Second, we restricted the analysis to the months of March, April, and May in 2018, 2019, 2020, and 2021. This analysis confirmed the reduction in mean vitamin D levels (−2.3 μg/l) and the increase in deficiency rates (+4.3%). This is further corroborated by the PSM-adjusted estimates, which compute to −1.6 μg/l and +6.2%, respectively. When restricting the data to the above-defined months, the causal forest estimated a reduction of −2.042 μg/l, corresponding to an − 8.1% decline during the pandemic compared to the pre-pandemic period. Together, the checks help rule out that the reductions rely on the specific choice of a month/season.
Third, we incorporated hours of sunshine (taken from54) as an additional covariate. Note that, due to the variation in the sunshine hours at the monthly level, it was not possible to perform PSM with exact matching, and, instead, we focused on the causal forest. The confounder-adjusted model estimated a reduction of −6.45 μg/l, indicating an even stronger decreasing in vitamin D levels during the pandemic, showing that the observed decline was not solely driven by seasonal sunlight variations.

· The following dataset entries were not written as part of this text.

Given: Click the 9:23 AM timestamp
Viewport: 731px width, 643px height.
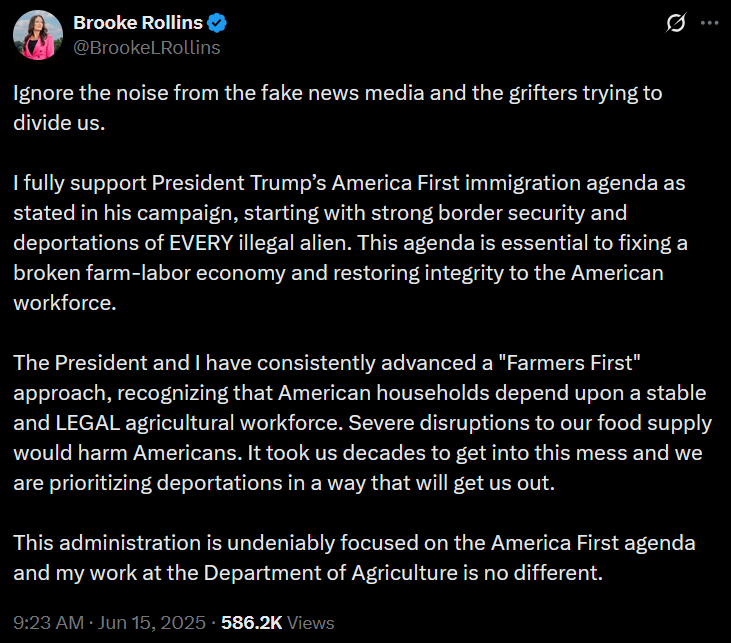Looking at the screenshot, I should coord(48,623).
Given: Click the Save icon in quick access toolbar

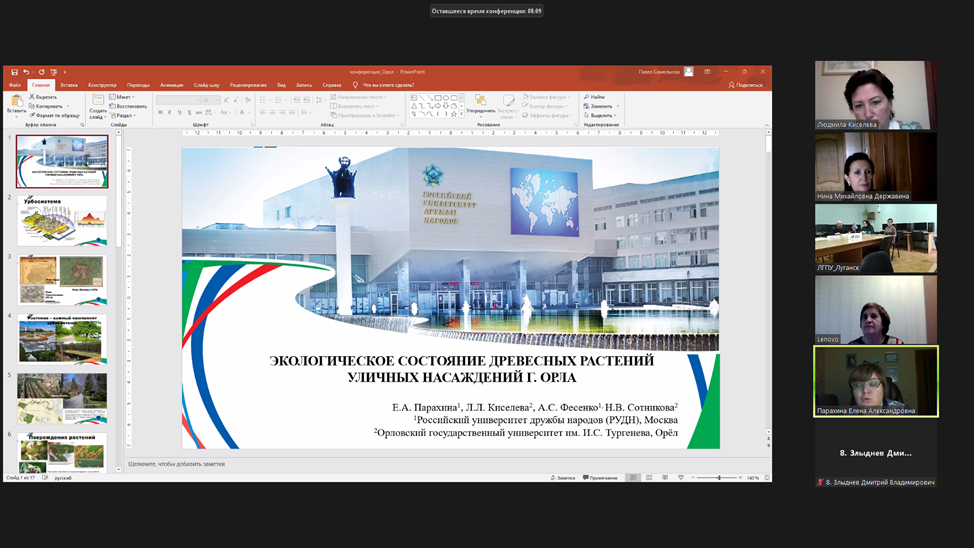Looking at the screenshot, I should coord(15,72).
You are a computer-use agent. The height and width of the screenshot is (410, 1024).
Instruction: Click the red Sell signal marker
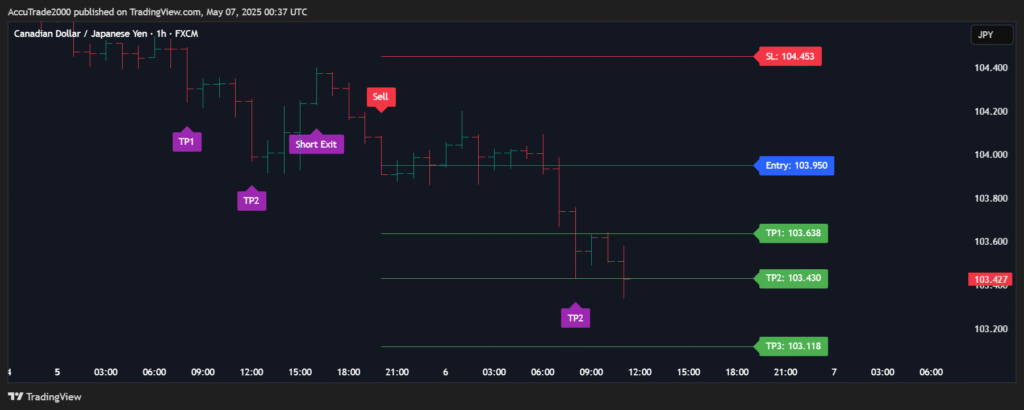click(x=380, y=97)
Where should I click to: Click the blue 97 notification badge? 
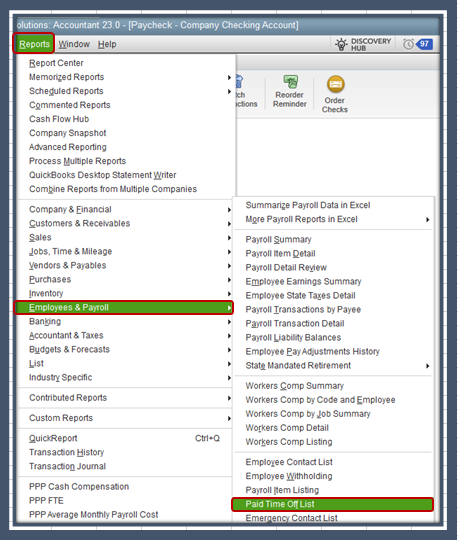(x=424, y=44)
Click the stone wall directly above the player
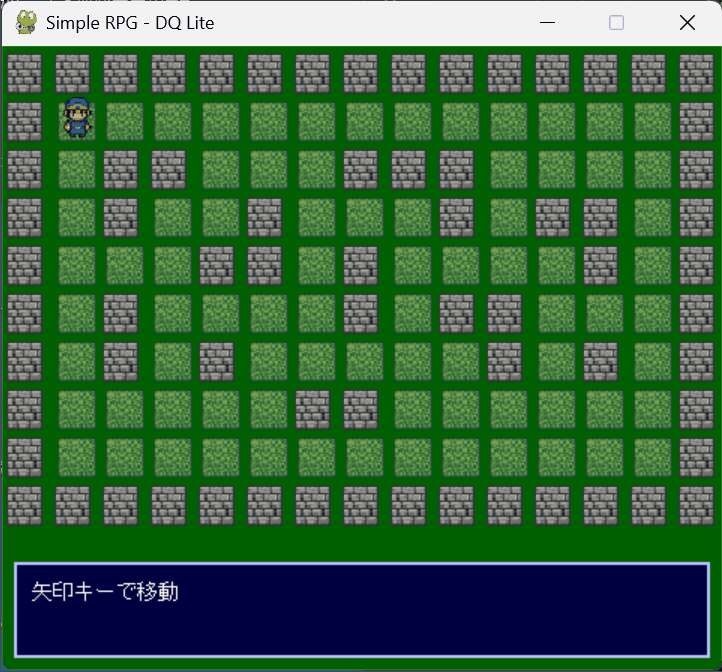This screenshot has width=722, height=672. [x=73, y=73]
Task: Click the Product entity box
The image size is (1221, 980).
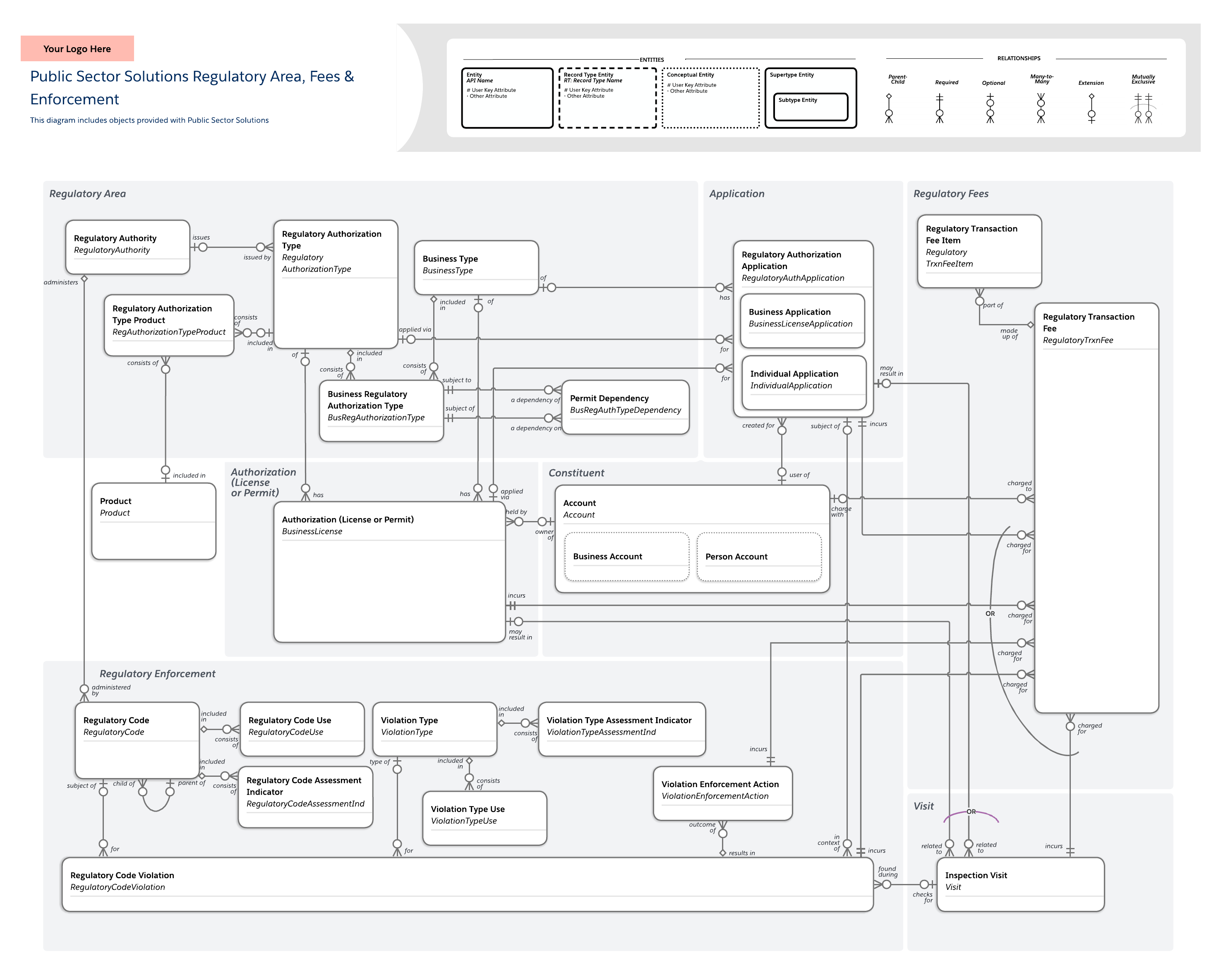Action: [x=154, y=521]
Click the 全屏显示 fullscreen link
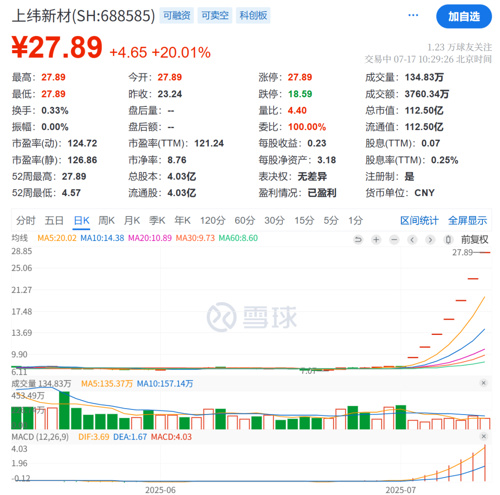500x495 pixels. point(467,220)
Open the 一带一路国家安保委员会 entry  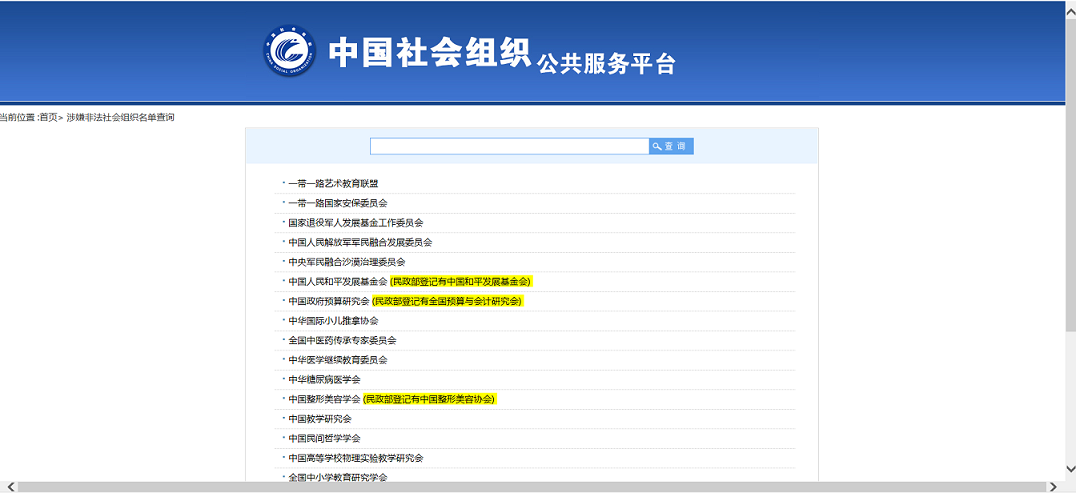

Fourth, to test for unmeasured confounding, we conducted a negative control outcome analysis55, which involves selecting an outcome that should not be affected by the intervention, given proper adjustment for confounders. Due to the absence of other variables that could act as such interventions, we randomly shuffled the outcome variable (i.e., vitamin D values) within the dataset and then repeated all analyses. As expected, this yielded no meaningful differences between the pre-pandemic and pandemic periods (descriptive: −0.1 μg/l, +0.1%; PSM: −0.1 μg/l, +0.1%; ML: ATE −0.0781 μg/l). Hence, the results reveal no significant association between intervention and negative outcome, indicating that unmeasured confounding was unlikely to bias the findings.
Software
All statistical analyses were performed using the statistical software R (version 4.4.1)56. For PSM, we use the matchit function from the package MatchIt (version 2.3.2)57. For the causal forest, we used the package grf (version 4.5.5)51. For the sensitivity analysis, we used the package sensemakr (version 0.1.6)58.
Ethics approval
The data request underwent a comprehensive assessment by an external compliance board, including patient and scientific representatives, to ensure the project met the ethical and legal standards required for using Honic data. This study received an Institutional Review Board exemption from the Ethics Committee of the Medical Faculty of LMU Munich (4-0900-KB).
Reporting summary
Further information on research design is available in the Nature Portfolio Reporting Summary linked to this article.